H- Second-wave branch densities (a-f) were calculated from 18 fields (2 independent experiments) and presented in a box and whisker plot. Dunnett's multiple comparison test was used after one-way ANOVA to generate the p values (*, p< 0.05; ***, p<0.0001).

A- Reactions containing 20 nM Arp2/3, 1 nM VCA and 1.5 μM actin were mixed with 2 μM phalloidin and incubated at 4°C overnight to reach equilibrium. An equal volume of 0.56 μM Coronin 1B, 0.63 μM Cortactin or buffer was added to each reaction 5 min before negative staining. Samples were visualized by TEM. Yellow arrowheads indicate abnormal actin branch structures.
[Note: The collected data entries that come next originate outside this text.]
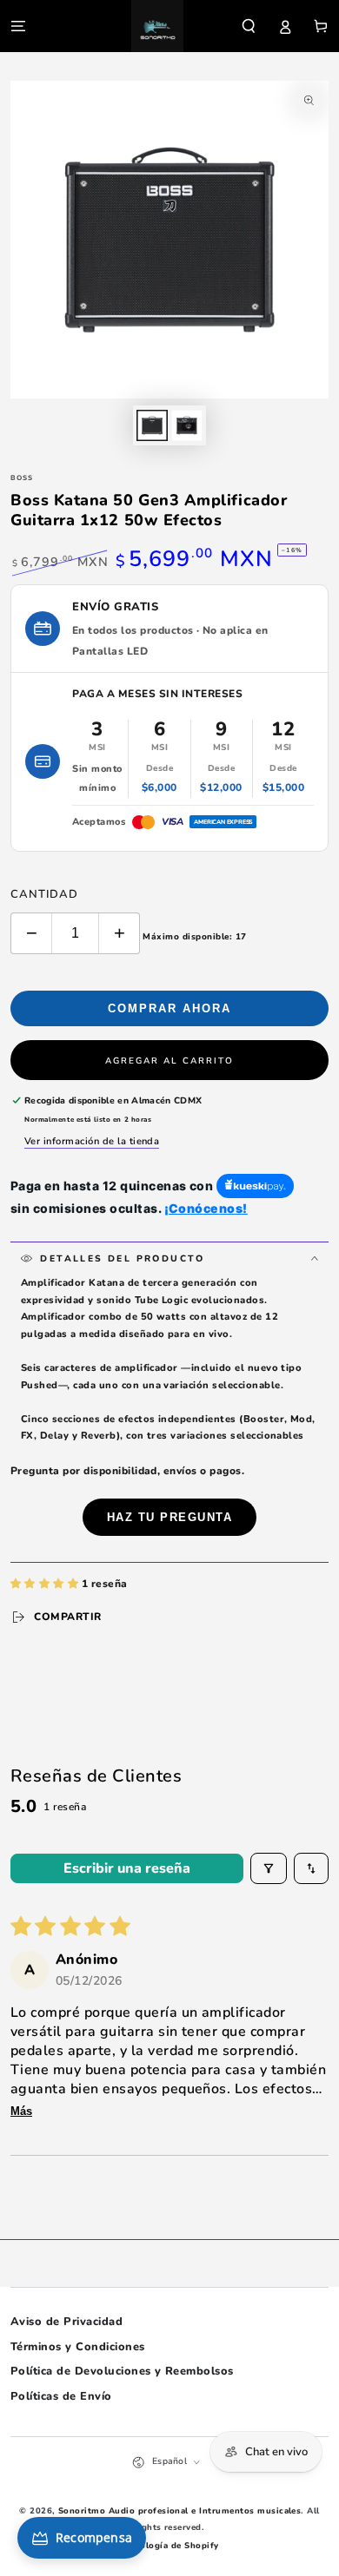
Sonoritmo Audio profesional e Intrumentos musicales (179, 2510)
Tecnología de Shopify (169, 2545)
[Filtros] (268, 1868)
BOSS (21, 478)
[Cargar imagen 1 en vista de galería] (151, 425)
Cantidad (44, 894)
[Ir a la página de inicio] (157, 26)
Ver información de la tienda (91, 1141)
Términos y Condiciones (77, 2347)
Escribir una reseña (126, 1868)
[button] (248, 25)
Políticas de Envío (61, 2396)
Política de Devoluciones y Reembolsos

Scale bars = 100 nm.
B- Angles between the mother and daughter filaments were quantified and presented as mean ± 95% CI. Dunnett's multiple comparison test was used after one-way ANOVA to generate the p values (***, p<0.0001).
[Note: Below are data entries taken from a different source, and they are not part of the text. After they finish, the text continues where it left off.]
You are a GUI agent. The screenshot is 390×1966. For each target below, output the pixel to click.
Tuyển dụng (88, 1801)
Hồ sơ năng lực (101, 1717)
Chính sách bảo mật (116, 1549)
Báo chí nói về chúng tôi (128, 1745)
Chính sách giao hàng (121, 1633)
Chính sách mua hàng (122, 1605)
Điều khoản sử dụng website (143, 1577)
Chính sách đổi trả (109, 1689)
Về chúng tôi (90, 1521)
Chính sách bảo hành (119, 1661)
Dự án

C- Actin (0.5 μM, 30% Oregon green labeled) was mixed 26 nM Arp2/3 complex and 37 nM VCA and actin branches were allowed to form in the flow chamber. After 20 min (time point 0 in the panel), 0.13 nM AlexaFluor-568 labeled Coronin 1B (labeled with ∼one dye molecule/protein) in imaging buffer was flowed into the chamber. Scale bars = 1 μm.
D- Reactions containing 20 nM Arp2/3, 1 nM VCA, 1.5 μM actin and either 150 nM Coronin 1B or 60 nM Cortactin were mixed with 1:100 dilution of primary antibodies, 1:25 dilution of colloidal gold secondary antibodies and 2 μM phalloidin and incubated at 4°C overnight. Samples were prepared by negative staining and visualized by TEM. Anti rabbit secondary antibodies were conjugated to 18-nm gold; anti-mouse secondary antibodies were conjugated to 6-nm gold. Stains: 1, polyclonal anti-Coronin 1B; 2, monoclonal anti-His tag (Coronin 1B-His); 3, polyclonal anti-p34Arc; 4, monoclonal anti-Cortactin; 5-6, monoclonal anti-Cortactin and polyclonal anti-p34Arc. Green circles highlight the 6-nm colloidal gold particles. Scale bars = 100 nm.
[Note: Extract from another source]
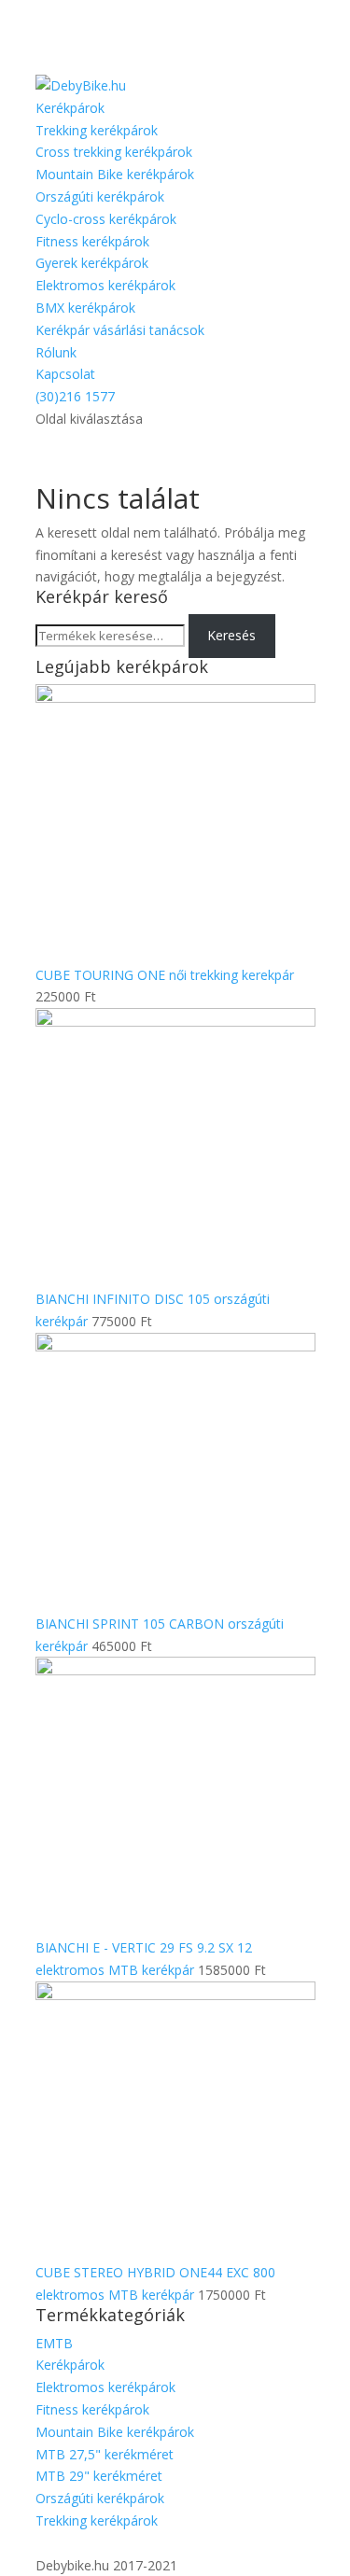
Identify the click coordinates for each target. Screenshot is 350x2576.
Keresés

E- Samples were processed as in (D). Data compiled from 3 independent experiments. Chi squared test between the Cortactin-stained group (1) and the Coronin 1B-stained group (2) shows p = 0.0021. An expanded version of this table including staining controls is in the supplemental data section.
F- Platinum replica electron micrographs of lamellipodia in mouse embryo fibroblasts (MEF) immunolabeled for Coronin 1B with 18-nm gold (white dots). Expanded views of boxed regions (a-f) are presented in the lower panels; gold particles indicated by yellow arrowheads. Scale bar = 500 nm.
G,H- MEF cells were treated with either 0.05 μM or 0.1 μM cytochalasin D for 10 min and immunolabeled for Coronin 1B (G) or Arp2/3 complex (H). Yellow arrowheads indicate actin branches containing gold particles. Scale bars = 50 nm.
I- The distribution of Coronin 1B-labeled (red) or Arp2/3-labeled (green) actin branch angles. The 3D nature of platinum replica EM likely leads to a slight under-estimation of branch angle. Data compiled from 3 independent experiments. Student's t test of the branch angle shows p<0.001; (N = number of cells, n = number of branches).